Aussi, on constate que l’auteur souligne l’importance
du fait de se remémorer le passé, sans pour autant
vivre dans le passé avec la phrase : « Se souvenir,
c’est sauver ses souvenirs, c’est se témoigner
qu’on les a dépassés. ». En effet, nous
avons besoins de garder nos actes et notre vie passés en
mémoire afin de s’assurer que notre conscience, notre
soi, est entier. Car le déploiement vers une autre chose
que soi n’est possible qu’en s’appuyant sur le
passé, sur l’avoir été. L’homme
comme « existant » et comme conscience est toujours
un « être-déjà » dans le monde.
Mais Alain insiste surtout sur le fait que de ne pas vivre sur des
souvenirs est la preuve que l’on a un retour sur soi même,
propre a notre conscience, puisque selon lui nous pouvons, au fil
du temps, apporter une critique sur nos souvenirs, « les juger
» et donc les « dépasser ». On peut changer
d’avis sur des expériences acquises, ce qui explique
que « Le passé, ce sont des expériences que
je ne ferais plus. »
Avec l’exemple de l’artiste utilisé par Alain,
on peut parler d’une sublimation de l’inconscient à
travers l’art. En effet, l’artiste exprime son inconscient
par son art mais ne s’en rend compte qu’une fois sur
la toile. L‘artiste élabore son œuvre, sans toujours
savoir ce qui l‘a poussé à la réaliser
d‘une telle façon ou d‘une autre, c’est
la manifestation sensible d’une idée, dont on ne connaît
pas la signification avant de lui avoir donné vie, «
Un artiste reconnaît dans ses œuvres qu’il ne s’était
pas encore trouvé lui-même […] mais il y retrouve
un pressentiment de ce qui a suivi. ». Quand l’artiste
donne jour a une œuvre, c’est comme si il ne savait pas
le pourquoi de sa production mais c’est après lui avoir
donné l’interprétation souhaité, qu’il
en déduit le sens ainsi que se qui a commandé et guider
sa conception. Pour Alain, l’artiste est en premier lieu un
simple spectateur de son œuvre, avant de percevoir le message
qu’il s’est proprement envoyé. C’est en
regardant sa propre production et donc en se trouvant face à
une partie de lui-même qu’il n’avait jusque là
pas décelé, que l’artiste prend conscience de
chose en lui, sur lui, c’est le contenu latent de l’œuvre,
qui peut s’appliquer à toute production de l’inconscient.

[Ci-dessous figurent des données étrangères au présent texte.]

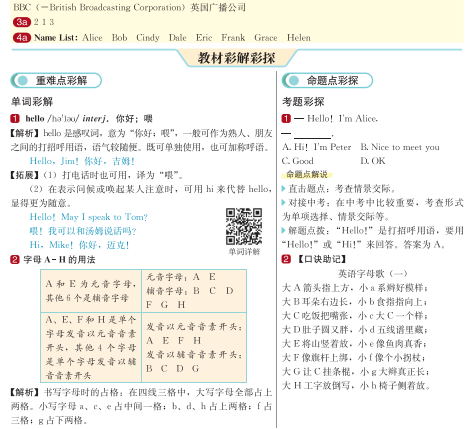Click the 教材彩解彩探 banner tab
The width and height of the screenshot is (476, 429).
pos(236,58)
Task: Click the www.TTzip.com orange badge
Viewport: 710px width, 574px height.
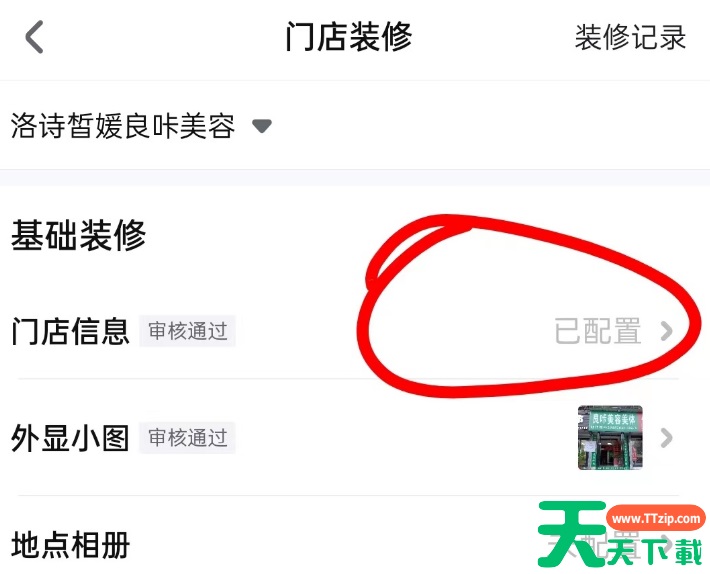Action: (x=656, y=518)
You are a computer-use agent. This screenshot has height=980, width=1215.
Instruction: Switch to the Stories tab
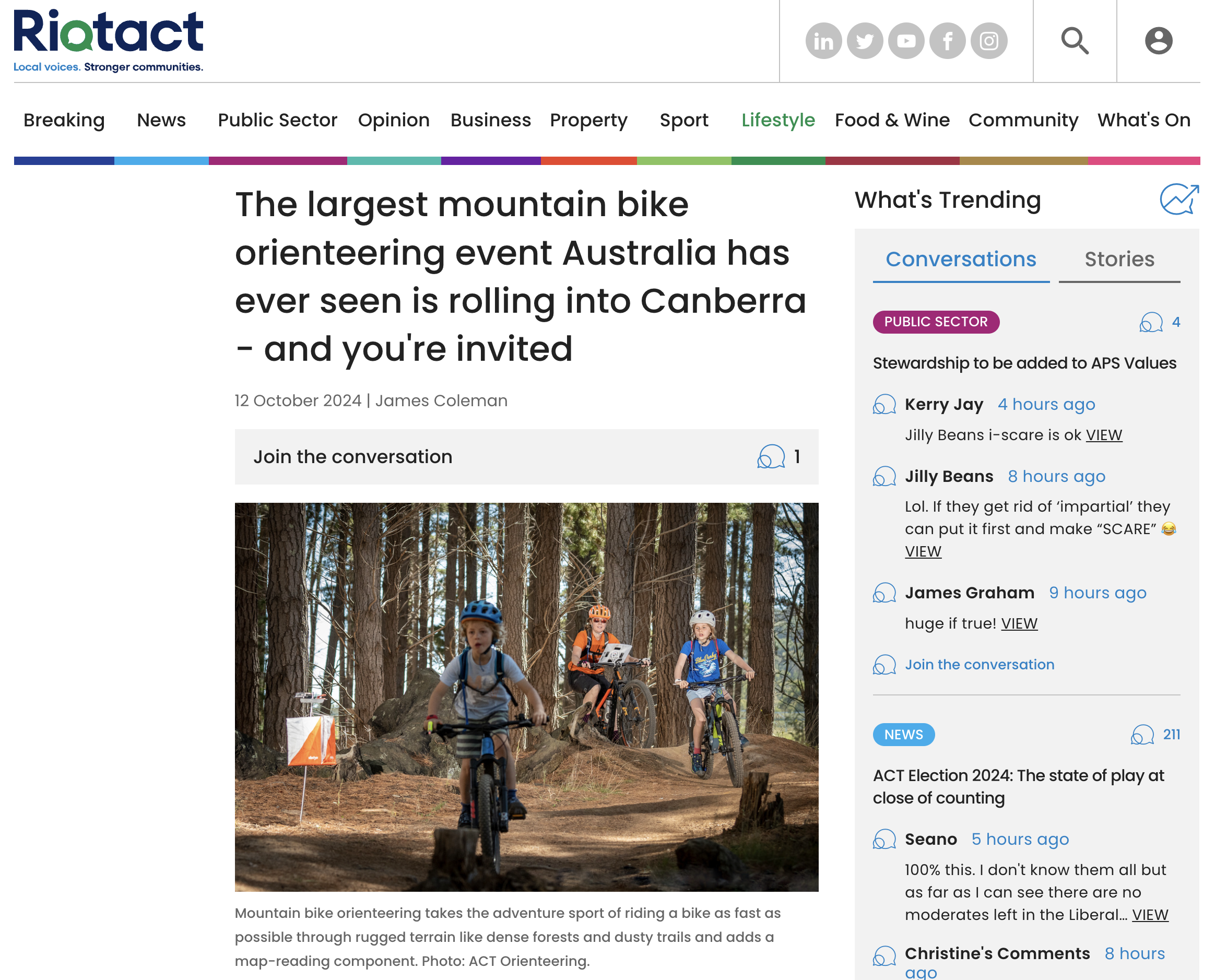[x=1119, y=259]
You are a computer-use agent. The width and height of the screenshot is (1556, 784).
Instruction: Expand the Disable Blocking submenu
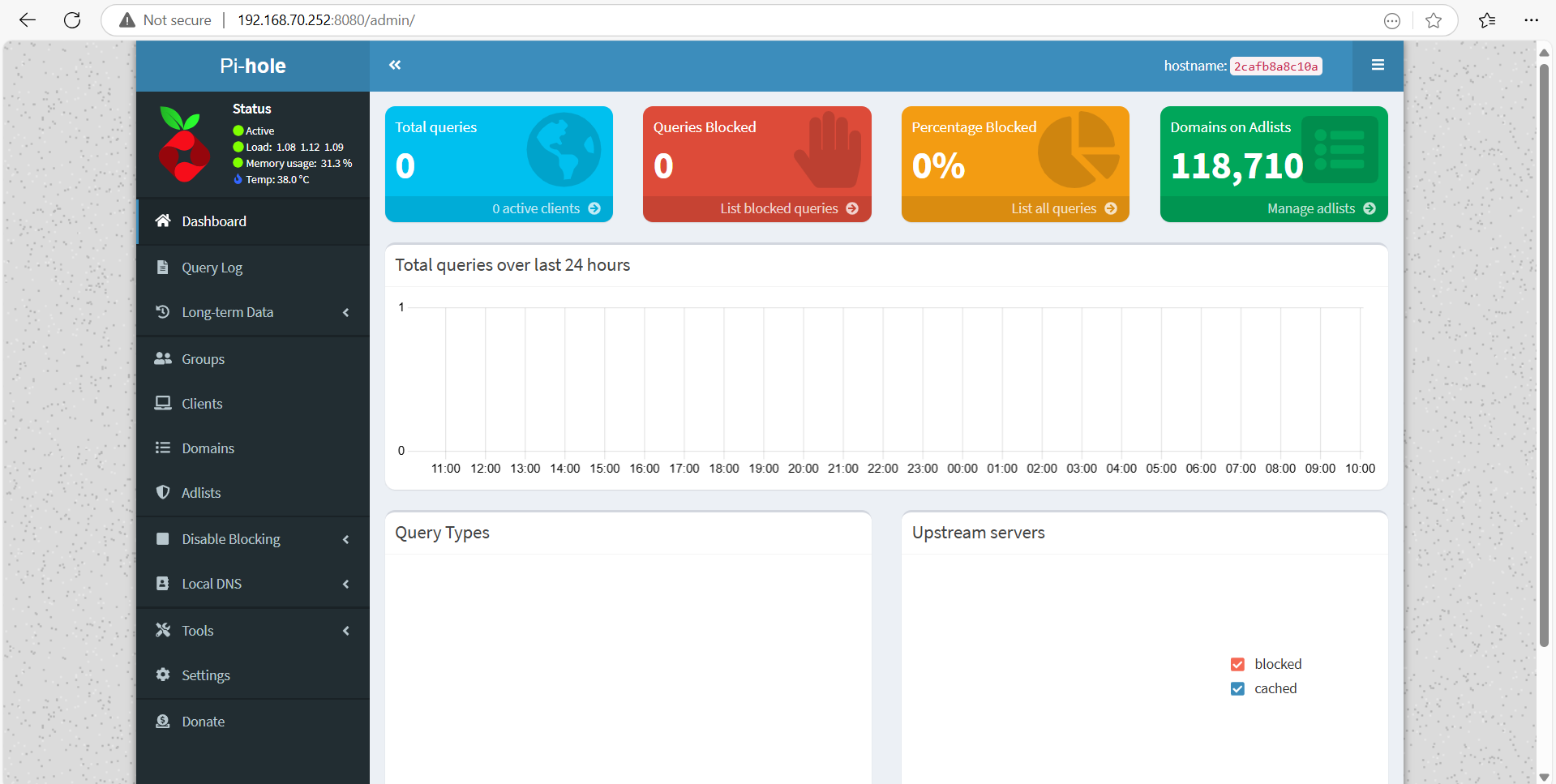coord(345,540)
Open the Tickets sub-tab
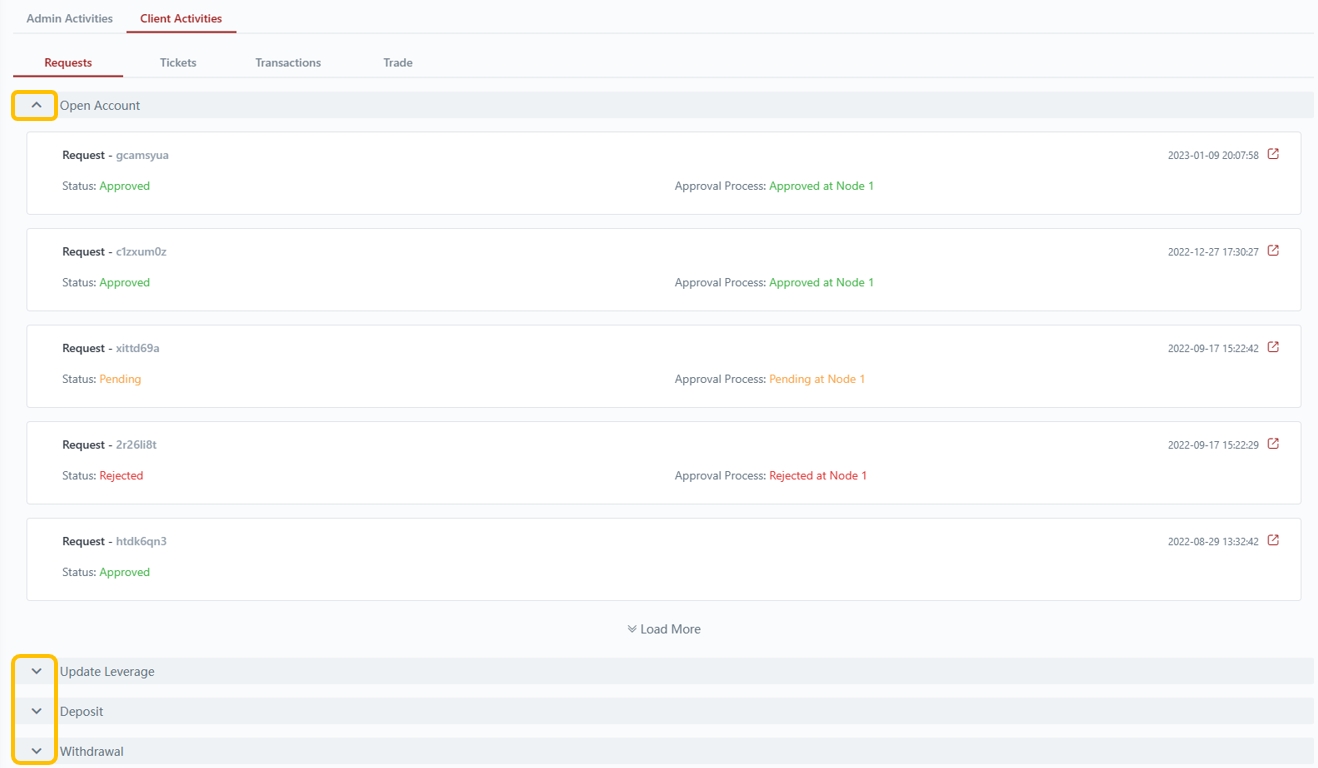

«C’est cet élan qui ordonne les souvenirs selon
le temps. » signifie que c’est un projet quelconque
qui oriente l’action et la pensée et qui donne sens
au passé, c’est-à-dire à l’acquis,
afin de constituer le présent, même si ce dernier reste
introuvable. On peut dire que le temps est la dimension selon laquelle
l’homme déploie son activité pour faire œuvre.
L’auteur
termine donc son texte en nous rappelant que l’être
conscient n’existe qu’en tant que projection dans telle
ou telle figure du temps.
La
réponse de l’auteur au questions posées est
donc que toute conscience est anticipation et attente et donc qu’elle
n’est pas spontanée. De ce fait il nous indique aussi
que notre moi évolue constamment, qu’il n’est
jamais figé. Selon lui, la conscience est temporalité,
elle est en devenir. Alain ne le mentionne pas explicitement, mais
on peut comprendre que le futur est le lieu privilégié
de notre conscience. Et c’est d’ailleurs ce que je pense,
car après tout, le futur n’est il pas l’horizon
de la conscience ? N’est il pas son lieu privilégié
? Je pense que si, que même si le passé est son fondement
et le présent sont moment, c’est avec une projection
dans l’avenir que notre conscience avance. Je pense que contrairement
à ce que suggère la flèche du temps, c’est
le futur qui est prioritaire pour déterminer la conscience.